TALES AND DREAMS 1904-1908
The works created by Sarian when still a student at the Moscow School
of Painting, Sculpture and Architecture, indicate his professional maturity
and the deep respect for his remarkable teachers V. Serov and K. Korovin.
The path chosen by a real artist is mostly predetermined by his memories
of childhood. Sarian was born in the town of Nor-Nakhichevan, on the banks
of the River Don, and had spent his childhood at the farm of his father,
away from the town. The family of Sarians, as well as thousands of other
Armenian refugees, had migrated from the ancient Armenian capital town
of Ani to the Crimea, and from the Crimea to the banks of the River Don
during the reign of Ekaterina II, and continued to live there with their
traditional, simple, patriarchal way of life.
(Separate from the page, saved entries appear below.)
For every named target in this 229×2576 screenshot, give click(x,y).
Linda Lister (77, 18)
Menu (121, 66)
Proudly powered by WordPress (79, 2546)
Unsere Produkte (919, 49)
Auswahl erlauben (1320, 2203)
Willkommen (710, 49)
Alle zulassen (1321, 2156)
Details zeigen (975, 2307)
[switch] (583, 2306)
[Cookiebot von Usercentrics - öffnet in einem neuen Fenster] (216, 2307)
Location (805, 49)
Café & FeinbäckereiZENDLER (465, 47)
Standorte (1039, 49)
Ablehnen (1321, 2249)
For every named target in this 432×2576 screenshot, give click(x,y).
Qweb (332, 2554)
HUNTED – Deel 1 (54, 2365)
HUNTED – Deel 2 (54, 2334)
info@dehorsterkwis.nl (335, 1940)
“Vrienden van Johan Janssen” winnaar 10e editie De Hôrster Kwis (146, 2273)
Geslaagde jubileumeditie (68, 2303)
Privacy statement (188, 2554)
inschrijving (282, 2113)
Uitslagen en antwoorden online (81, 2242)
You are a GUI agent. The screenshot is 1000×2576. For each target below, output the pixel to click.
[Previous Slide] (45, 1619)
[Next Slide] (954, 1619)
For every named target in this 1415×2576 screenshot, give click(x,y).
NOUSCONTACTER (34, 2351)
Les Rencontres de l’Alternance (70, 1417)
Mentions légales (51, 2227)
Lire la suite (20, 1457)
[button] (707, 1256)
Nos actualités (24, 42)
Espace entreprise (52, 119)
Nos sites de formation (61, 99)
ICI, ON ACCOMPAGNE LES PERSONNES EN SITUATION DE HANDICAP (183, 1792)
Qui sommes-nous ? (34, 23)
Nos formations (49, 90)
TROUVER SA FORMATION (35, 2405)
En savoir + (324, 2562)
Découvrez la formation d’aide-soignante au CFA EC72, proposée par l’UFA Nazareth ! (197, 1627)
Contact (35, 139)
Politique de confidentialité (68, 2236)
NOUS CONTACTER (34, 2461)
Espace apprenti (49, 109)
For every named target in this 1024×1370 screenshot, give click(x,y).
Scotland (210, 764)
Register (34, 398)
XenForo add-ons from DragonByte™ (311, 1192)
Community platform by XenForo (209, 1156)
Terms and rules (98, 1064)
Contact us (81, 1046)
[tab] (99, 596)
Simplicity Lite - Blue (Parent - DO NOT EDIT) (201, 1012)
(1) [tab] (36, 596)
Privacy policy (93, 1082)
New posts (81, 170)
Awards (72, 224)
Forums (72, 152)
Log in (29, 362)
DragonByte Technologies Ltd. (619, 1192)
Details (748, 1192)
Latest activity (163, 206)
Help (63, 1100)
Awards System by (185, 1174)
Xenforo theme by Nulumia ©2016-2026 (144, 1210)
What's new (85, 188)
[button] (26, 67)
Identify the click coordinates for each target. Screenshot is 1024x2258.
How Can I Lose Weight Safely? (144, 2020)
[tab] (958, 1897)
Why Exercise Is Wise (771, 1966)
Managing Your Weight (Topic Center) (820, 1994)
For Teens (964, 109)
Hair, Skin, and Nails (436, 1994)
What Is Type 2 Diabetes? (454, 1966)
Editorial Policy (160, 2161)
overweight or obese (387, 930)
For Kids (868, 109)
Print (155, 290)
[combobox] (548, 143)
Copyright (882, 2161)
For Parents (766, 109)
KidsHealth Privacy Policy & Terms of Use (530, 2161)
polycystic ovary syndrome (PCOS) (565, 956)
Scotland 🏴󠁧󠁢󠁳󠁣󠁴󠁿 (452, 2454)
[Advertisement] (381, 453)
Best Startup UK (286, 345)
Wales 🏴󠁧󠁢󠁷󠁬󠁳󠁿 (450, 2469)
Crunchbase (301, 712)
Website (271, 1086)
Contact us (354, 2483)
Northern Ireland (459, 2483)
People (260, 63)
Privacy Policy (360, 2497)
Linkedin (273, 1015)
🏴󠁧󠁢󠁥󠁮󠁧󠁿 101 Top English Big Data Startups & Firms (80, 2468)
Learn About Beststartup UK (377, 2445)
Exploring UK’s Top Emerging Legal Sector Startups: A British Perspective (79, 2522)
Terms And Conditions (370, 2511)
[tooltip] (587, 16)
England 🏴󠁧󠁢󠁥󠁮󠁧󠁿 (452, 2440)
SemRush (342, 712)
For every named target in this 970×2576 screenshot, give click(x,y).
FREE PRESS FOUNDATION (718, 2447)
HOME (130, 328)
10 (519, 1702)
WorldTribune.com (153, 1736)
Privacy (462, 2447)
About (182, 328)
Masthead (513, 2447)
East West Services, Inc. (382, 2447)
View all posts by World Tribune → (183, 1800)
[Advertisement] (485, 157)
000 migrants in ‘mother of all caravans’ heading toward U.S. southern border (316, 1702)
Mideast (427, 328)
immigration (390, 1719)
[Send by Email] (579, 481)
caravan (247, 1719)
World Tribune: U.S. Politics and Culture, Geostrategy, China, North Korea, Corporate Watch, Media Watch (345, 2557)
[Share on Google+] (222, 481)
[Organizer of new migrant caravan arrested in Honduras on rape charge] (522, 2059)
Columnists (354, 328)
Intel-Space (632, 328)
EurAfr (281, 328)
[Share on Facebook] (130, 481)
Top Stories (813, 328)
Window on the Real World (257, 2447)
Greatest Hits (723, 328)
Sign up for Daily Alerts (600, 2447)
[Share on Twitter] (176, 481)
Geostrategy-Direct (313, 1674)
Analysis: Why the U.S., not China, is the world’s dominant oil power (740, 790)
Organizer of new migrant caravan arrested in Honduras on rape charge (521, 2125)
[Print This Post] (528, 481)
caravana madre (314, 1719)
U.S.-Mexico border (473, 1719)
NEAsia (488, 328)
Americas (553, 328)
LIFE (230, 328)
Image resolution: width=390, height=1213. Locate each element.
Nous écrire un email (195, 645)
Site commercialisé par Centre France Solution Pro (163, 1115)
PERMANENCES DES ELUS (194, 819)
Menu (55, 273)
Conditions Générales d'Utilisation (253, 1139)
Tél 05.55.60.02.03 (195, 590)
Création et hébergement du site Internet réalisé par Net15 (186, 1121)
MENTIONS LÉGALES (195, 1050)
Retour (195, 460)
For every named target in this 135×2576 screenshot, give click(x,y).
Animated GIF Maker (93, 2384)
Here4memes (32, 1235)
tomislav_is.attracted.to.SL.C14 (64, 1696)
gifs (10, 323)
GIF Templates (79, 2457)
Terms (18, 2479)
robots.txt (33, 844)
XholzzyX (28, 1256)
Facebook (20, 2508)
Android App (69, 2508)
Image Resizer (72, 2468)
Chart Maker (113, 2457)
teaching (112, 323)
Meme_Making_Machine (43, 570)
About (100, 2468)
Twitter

The acquaintance of the young painter with his native lend, - a painter
who was still alient to the urban way of life, watching the reality simplemindedly,
getting fascinated by the beauties of nature, - resutled in giving shape
to Sarians creative self , and spontaneously gave rise
to the series of his own creative works in the form of the so-called Tales
and Dreams.
Among them one can came across to a one eyed creature (A Comet).
According to the painters testimony, it is he himself who appears
in the pictures as a poet enjoying the boundless beauty of space. In the
picture By the Sea-side. A Sphynx, the Egyptian sphynx is
represented by a woman whose body is fused with the earth. Her image embodies
the idea of Mother-Nature.
In the Tales of 1905-1908, painted in tempera, he had introduced
something new. In the pictures The Charms of the Sun, The
Pomegranate-tree, The Panthers, A Hot Day. By
the Well, By the Sea-side. A Sphynx, the color-light
atmosphere of the images takes an expressive significance thanks to the
contrasting harmonies of the colour. The most dominant feature of these
works is the burning light, radiating as if from the depth of the canvas,
as the strongest impression borne upon the painter from his native nature.
This light seemed to by something unreal and unbelievable in its own time.
However, it was this very feature that predetermined the originality of
Sarian as the master-painter of a country blessed by the blazing sun.
The Sarianic Dream is the expression of natural and sacred
human feelings. And the most sacred feeling for the painter was his link
with his native land, a land which existed from him and his people as
a bright dream.
Sarians Dream had another source, as well. In those
years he had made a close acquaintance with his great compatriots including
the poets Hovhanness Tumanian, Avetik Issahakian, Vahan Terian, the architects
Toros Toramanian, Alexander Tamanian, the well-known revolutionary Alexander
Myasnikian, with whom he had shared the same room and in 1909 had chosen
him as a model for such a significant picture as The Agriculturist
which has not, unfortunately been preserved.